(Beginning of Data for the task)

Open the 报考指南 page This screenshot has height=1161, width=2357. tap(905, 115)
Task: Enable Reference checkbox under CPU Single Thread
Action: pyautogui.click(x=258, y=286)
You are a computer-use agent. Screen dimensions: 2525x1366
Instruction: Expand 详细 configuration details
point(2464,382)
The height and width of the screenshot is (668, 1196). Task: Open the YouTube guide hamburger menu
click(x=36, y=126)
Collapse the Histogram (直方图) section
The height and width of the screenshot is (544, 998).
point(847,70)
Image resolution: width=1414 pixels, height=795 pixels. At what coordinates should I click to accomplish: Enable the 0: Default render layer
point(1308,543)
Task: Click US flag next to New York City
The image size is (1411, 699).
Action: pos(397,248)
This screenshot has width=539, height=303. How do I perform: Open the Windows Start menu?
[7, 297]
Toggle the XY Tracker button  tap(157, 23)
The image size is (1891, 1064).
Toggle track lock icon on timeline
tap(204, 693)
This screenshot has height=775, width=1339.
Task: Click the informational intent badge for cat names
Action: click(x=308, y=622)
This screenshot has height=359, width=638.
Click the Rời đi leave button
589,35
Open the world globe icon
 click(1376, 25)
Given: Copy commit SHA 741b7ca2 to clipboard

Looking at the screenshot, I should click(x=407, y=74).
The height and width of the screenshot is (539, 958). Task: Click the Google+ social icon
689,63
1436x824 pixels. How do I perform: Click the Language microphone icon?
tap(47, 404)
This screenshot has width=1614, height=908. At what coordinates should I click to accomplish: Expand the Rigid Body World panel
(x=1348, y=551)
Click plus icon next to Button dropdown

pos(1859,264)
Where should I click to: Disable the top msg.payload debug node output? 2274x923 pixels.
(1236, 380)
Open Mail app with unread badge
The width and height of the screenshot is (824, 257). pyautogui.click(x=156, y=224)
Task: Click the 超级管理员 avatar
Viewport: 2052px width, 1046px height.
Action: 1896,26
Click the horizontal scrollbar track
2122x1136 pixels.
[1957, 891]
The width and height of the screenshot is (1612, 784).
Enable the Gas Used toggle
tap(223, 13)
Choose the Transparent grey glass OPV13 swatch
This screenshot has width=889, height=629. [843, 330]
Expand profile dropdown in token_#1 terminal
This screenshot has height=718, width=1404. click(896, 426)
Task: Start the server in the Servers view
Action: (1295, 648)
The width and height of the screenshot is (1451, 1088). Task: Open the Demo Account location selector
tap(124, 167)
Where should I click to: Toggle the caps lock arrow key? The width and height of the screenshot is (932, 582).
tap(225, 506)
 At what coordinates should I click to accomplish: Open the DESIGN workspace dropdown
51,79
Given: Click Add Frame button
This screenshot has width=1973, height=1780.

(End of Data for the task)

Task goal
Output exactly what runs from the line with "Choose the Transparent" to the final line above, both lines included, and nothing else.

Exercise response
Choose the Transparent grey glass OPV13 swatch
This screenshot has width=889, height=629. [843, 330]
Expand profile dropdown in token_#1 terminal
This screenshot has height=718, width=1404. click(896, 426)
Task: Start the server in the Servers view
Action: (1295, 648)
The width and height of the screenshot is (1451, 1088). Task: Open the Demo Account location selector
tap(124, 167)
Where should I click to: Toggle the caps lock arrow key? The width and height of the screenshot is (932, 582).
tap(225, 506)
 At what coordinates should I click to accomplish: Open the DESIGN workspace dropdown
51,79
Given: Click Add Frame button
This screenshot has width=1973, height=1780.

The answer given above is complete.